Dort kann die Milchsäure auf die Nervzellenzellen wirken und das Gedächtnis, das Zeitgefühl und grundlegende kognitive Prozesse beeinträchtigen. Einige Teilnehmer wiesen zwei- bis dreimal so viel D-Milchsäure im Blut auf, wie normalerweise bei gesunden Menschen üblich ist. Die Verwirrtheitsphasen traten bei ihnen nach dem Essen auf und dauerten zwischen einer halben bis zu mehreren Stunden. Wie die Forscher durch eine Befragung feststellten, nahmen diese Personen regelmäßig Probiotika ein, zum Teil in sehr großen Mengen.

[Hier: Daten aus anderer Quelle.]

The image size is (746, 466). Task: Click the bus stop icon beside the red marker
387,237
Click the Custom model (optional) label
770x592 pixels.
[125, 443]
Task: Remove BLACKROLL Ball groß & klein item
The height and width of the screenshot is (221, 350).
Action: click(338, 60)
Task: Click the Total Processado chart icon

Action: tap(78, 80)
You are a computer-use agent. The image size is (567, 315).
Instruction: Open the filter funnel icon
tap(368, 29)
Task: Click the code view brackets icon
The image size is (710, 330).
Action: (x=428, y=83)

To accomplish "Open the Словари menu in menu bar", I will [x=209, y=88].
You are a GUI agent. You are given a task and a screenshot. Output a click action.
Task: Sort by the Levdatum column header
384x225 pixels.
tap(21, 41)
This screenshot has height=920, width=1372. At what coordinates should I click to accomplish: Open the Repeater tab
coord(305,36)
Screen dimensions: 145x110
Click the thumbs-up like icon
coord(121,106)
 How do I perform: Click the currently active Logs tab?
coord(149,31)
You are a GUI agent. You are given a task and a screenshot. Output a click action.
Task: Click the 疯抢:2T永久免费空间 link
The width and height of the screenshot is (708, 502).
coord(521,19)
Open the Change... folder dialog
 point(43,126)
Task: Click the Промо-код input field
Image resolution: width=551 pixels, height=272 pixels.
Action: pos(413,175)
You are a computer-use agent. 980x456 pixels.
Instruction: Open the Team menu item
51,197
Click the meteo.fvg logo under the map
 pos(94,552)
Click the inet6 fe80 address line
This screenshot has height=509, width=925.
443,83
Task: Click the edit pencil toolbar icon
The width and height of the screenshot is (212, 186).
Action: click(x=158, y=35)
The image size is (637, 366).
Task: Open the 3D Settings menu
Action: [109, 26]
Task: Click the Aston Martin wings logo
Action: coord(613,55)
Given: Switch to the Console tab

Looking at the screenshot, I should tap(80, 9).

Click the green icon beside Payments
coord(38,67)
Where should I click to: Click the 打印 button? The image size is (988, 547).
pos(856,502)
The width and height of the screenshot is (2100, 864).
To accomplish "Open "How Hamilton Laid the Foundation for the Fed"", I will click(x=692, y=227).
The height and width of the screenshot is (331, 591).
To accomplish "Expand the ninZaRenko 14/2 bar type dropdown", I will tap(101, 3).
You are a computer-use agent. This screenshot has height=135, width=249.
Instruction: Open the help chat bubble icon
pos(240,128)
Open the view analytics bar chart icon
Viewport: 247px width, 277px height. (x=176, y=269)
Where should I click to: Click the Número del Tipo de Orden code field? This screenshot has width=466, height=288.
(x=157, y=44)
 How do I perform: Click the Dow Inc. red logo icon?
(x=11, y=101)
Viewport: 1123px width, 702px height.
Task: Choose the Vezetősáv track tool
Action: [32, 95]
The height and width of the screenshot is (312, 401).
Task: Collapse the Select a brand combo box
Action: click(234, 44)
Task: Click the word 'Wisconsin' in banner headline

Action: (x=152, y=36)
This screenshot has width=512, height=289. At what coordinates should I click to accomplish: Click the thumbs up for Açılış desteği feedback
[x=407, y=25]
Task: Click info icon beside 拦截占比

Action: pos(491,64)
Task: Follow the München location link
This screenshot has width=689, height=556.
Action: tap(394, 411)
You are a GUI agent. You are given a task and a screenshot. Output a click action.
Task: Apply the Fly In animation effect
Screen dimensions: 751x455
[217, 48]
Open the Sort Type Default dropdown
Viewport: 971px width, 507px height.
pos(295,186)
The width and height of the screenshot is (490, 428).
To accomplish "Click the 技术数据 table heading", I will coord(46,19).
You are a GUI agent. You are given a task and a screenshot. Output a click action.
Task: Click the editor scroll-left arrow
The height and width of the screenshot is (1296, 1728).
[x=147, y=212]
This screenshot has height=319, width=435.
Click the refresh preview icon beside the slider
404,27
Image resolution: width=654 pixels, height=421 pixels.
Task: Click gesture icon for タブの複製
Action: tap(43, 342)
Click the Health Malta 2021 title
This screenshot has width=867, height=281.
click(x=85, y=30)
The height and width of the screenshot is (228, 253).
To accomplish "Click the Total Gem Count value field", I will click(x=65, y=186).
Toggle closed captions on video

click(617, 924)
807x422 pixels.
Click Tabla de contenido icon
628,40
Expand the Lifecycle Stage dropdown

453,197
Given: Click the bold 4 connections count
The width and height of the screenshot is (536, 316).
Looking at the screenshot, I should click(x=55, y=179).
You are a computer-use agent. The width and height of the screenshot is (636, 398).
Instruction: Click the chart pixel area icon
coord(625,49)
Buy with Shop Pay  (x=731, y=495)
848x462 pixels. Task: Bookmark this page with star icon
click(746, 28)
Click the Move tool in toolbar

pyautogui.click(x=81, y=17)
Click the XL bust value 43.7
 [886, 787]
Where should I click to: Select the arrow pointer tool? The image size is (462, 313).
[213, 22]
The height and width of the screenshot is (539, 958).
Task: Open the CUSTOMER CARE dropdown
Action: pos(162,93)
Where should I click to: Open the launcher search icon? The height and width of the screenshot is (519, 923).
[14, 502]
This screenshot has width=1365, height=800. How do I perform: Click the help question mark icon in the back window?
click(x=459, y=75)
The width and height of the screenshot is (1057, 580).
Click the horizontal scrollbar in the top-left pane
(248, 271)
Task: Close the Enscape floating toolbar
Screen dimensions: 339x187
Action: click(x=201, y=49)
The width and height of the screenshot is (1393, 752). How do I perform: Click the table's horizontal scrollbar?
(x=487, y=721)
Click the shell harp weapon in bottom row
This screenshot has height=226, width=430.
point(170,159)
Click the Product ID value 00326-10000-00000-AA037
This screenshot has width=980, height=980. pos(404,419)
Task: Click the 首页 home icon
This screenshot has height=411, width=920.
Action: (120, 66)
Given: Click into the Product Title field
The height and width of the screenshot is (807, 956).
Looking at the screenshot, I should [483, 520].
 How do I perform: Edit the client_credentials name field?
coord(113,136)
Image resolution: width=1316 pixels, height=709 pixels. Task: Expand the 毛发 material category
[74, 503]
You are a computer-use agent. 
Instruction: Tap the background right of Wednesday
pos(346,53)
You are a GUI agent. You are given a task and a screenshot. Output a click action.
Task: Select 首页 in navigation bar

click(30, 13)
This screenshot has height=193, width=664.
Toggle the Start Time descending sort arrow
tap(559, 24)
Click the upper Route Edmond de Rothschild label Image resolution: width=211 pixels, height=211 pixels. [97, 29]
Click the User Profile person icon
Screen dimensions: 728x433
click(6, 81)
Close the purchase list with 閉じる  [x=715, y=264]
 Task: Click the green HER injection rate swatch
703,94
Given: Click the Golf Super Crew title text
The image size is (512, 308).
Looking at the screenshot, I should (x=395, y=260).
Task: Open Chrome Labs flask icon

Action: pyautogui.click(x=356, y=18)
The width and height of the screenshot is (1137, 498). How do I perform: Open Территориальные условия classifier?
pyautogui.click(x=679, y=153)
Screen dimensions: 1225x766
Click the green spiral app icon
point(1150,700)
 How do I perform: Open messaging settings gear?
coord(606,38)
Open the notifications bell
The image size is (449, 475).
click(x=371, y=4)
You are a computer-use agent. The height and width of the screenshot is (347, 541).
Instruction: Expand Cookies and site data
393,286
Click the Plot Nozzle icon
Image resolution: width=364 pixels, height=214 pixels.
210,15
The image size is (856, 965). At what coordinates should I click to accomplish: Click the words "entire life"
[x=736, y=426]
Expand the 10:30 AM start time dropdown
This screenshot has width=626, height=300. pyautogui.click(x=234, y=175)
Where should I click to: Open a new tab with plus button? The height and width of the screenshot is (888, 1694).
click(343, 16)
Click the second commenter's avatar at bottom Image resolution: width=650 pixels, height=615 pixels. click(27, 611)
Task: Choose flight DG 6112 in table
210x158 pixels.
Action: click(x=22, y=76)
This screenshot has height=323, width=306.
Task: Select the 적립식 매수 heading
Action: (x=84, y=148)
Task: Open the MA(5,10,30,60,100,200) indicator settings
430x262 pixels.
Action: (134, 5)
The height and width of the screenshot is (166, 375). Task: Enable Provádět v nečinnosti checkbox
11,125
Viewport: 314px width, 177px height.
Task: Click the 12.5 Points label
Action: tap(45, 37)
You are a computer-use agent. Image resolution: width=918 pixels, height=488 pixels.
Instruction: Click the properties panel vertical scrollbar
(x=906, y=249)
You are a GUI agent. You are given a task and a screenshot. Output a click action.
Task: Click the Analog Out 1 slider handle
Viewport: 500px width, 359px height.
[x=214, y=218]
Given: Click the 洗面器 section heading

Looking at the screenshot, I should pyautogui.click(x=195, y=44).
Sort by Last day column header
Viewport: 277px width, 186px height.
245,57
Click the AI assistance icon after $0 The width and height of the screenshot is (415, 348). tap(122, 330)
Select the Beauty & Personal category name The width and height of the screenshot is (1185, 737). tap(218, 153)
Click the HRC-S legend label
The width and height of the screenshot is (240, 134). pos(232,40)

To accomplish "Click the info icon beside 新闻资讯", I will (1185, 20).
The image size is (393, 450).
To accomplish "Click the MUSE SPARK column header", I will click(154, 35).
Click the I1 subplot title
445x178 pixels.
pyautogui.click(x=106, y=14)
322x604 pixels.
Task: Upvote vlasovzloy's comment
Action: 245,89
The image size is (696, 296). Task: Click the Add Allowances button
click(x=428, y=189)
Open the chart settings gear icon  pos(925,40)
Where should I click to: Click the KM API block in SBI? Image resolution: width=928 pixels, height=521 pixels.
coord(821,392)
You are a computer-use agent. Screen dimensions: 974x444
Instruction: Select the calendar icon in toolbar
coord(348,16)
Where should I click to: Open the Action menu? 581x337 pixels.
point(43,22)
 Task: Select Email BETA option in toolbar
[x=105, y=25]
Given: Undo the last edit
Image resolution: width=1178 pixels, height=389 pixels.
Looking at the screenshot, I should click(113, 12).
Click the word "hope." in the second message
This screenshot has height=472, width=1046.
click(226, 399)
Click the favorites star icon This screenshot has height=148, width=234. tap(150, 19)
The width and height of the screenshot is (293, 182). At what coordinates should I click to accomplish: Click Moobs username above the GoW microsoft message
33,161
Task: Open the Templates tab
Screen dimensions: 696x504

Probiotika als Arzneimittel betrachten
„Probiotika sollten als Arznei betrachtet werden, nicht als Nahrungsergänzungsmittel“, so Studienleiter Rao. Nach einer Antibiotikatherapie könnten sie tatsächlich dazu beitragen, die Darmflora wieder aufzubauen. Ansonsten sollten sie eher zurückhaltend eingenommen werden, so der Forscher. Schon frühere Untersuchungen hatten gezeigt, dass Probiotika bei schweren Entzündungen kontraindiziert sind. So konnte eine niederländische Studie zeigen, dass die Einnahme eines hochdosierten Probiotika-Präparats die Mortalitätsrate bei Patienten mit akuter Bauchspeicheldrüsenentzündung verdoppelte. Auch bei anderen Entzündungen im Verdauungstrankt raten Experten zur Zurückhaltung. Die Ergebnisse der aktuellen Studie wurden im Fachmagazin „Clinical and Translational Gastroenterology“ veröffentlicht.